◆ Selected excerpt ◆
────────────────────────────────────────
While teaching about shard allocation awareness and forced shard allocation awareness (Elasticsearch Engineer II course), one of the students made a typo in his request to configure forced shard allocation awareness which broke the Elasticsearch cluster. I could not properly clean up things, only found a workaround to make the cluster operational again.
What happened?
- Start up a 4-node cluster, in which
- node1 & node2 are tagged with attribute
my_rack
with valuerack1
, and - node3 & node4 are tagged with attribute
my_rack
with valuerack2
, - all but node4 are master-eligible
- Configure Shard allocation awareness - still all fine
PUT _cluster/settings
{
"transient": {
"cluster": {
"routing": {
"allocation.awareness.attributes": "my_rack"
}
}
}
}
-
Shut down node3 & node4 and get the shards reallocated
-
Now configure forced shard allocation awareness with the following command:
PUT _cluster/settings
{
"persistent": {
"cluster": {
"routing": {
"allocation.awareness.attributes": "my_rack",
"allocation.awareness.force.my_rack_values": "rack1,rack2"
}
}
}
}
Notre the typo: the student accidentally typed an underscore (instead of a dot) to separate attribute name my_rack
and the values
keyword. While the request passes through it will render the cluster non-functional. nodes seem to quit and no longer being able to join because of the seeting not containing an expected ".".
As a workaround I stopped all nodes, added a the second attribute my_rack_values
and also put the shard allocation awareness configuration using this bogus attribute name into the yml-file. This allowed to start up again all nodes, making the cluster operational again, no longer constantly throwing exceptions that nodes cannot join and there is no master node. Obvisouly with a wrong, unwanted attribute name.
────────────────────────────────────────
◆ Given information ◆

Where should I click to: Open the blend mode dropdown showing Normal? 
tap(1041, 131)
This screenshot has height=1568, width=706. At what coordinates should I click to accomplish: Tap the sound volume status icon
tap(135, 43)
────────────────────────────────────────
◆ To be done ◆
Carry on the forum post about the Elasticsearch cluster broken by a typo in the forced shard allocation awareness setting, starting right after its final sentence.

◆ The response ◆
After the succesfull startup I tried to change again the shard allocation awareness configuration to the proper attribute name, but it seems that the values for forced shard allocation awareness just get added, not replaced. Initially everything worked, but when shutting down the nodes, commenting out the bogus attribute name and shard allocation rules, again the nodes would not properly start up.
I tried to reset forced shard allocation awareness by setting the property to null
, but I haven't managed to come up with a correct syntax that would have allowed me doing so. in the end I was not able to clean up / recover from this bogus statement:
"cluster.routing.allocation.awareness.force.my_rack_values": "rack1,rack2"
This happened with Elasticsearch 7.8.1. Any ideas how to get such a "type" fixed? I was a bit surprised to see how fatal such a typo can be...